SUPPLIED INFORMATION:
━━━━━━━━━━━━━━━━
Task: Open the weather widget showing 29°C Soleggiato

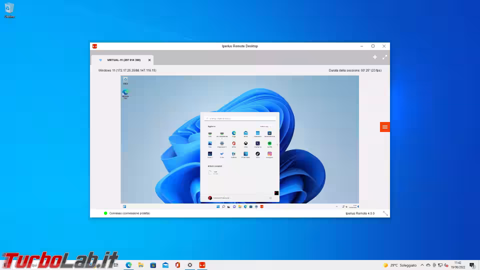Action: click(400, 265)
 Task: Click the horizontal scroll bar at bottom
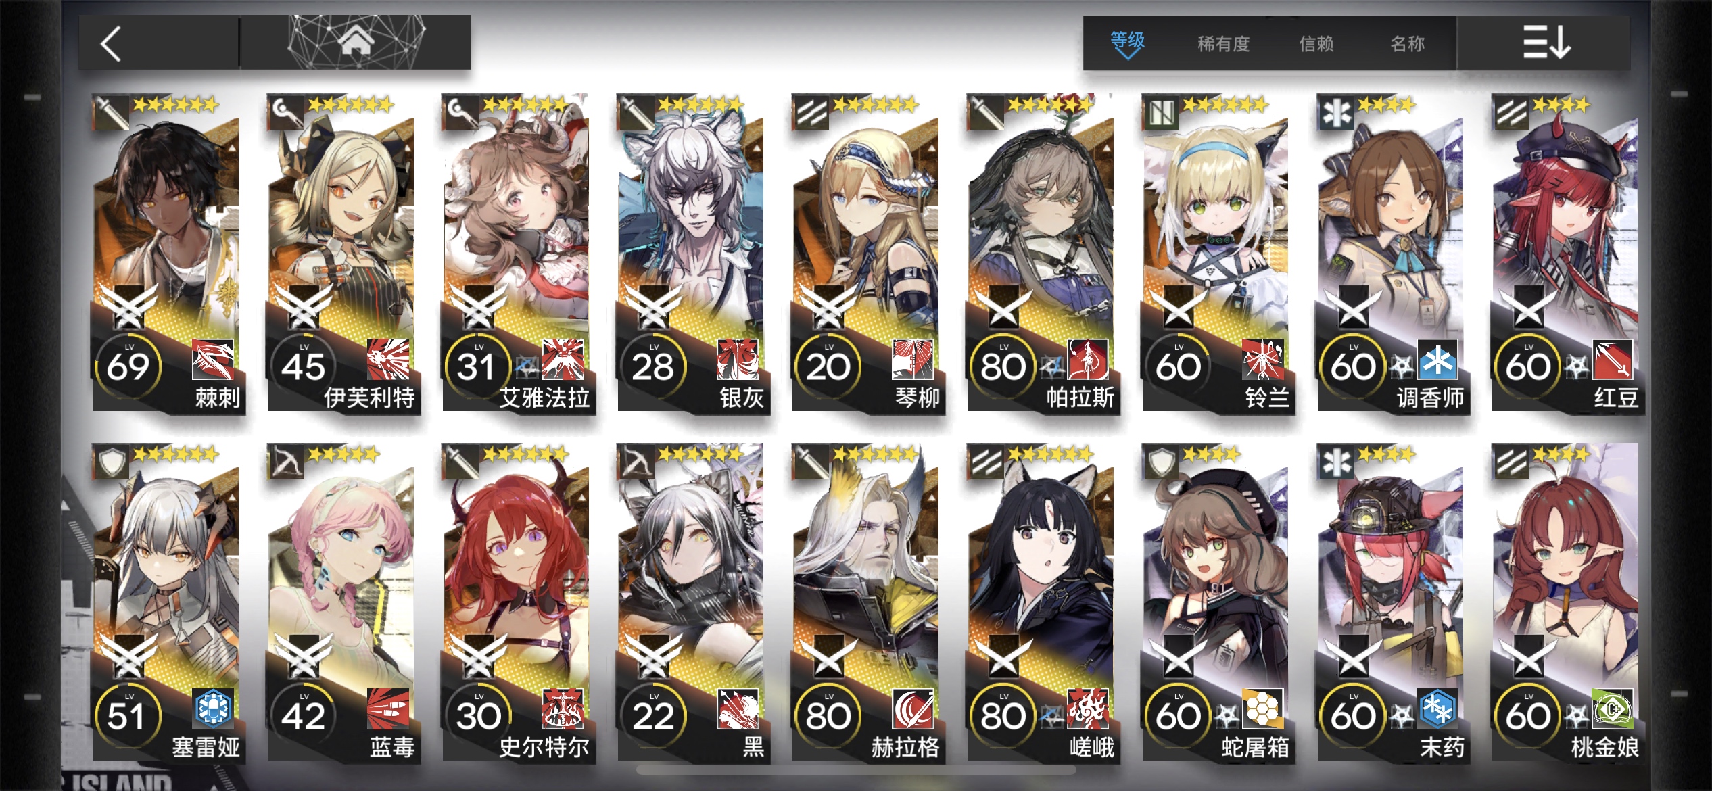856,770
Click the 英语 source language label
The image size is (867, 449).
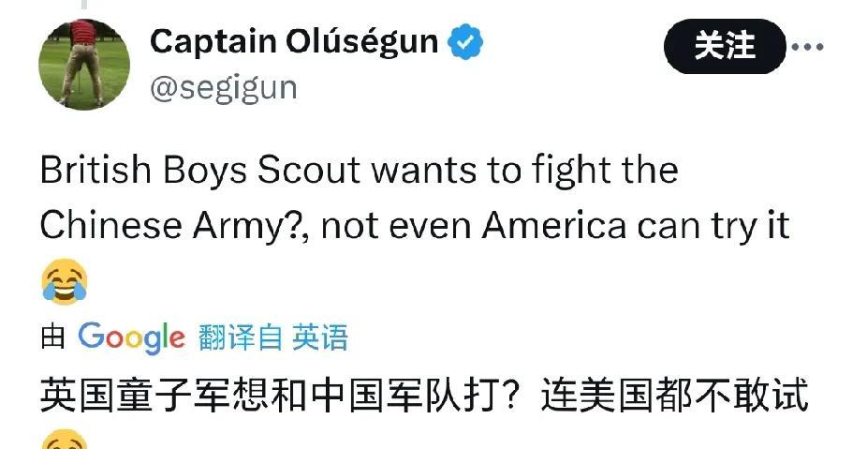320,337
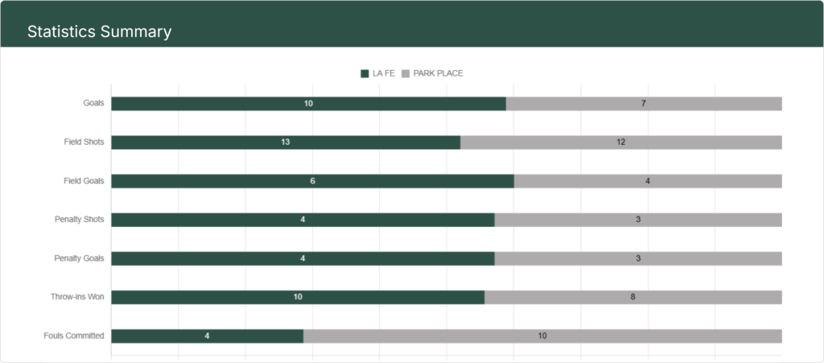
━━━━━━━━━━━━━━━━
TASK ITEM:
Apart from the pictures, set down all the entries above exactly.

OUTPUT FOR THIS EXERCISE:
Task: Open the weather widget showing 29°C Soleggiato

Action: click(400, 265)
 Task: Click the horizontal scroll bar at bottom
856,770
Click the 英语 source language label
The image size is (867, 449).
320,337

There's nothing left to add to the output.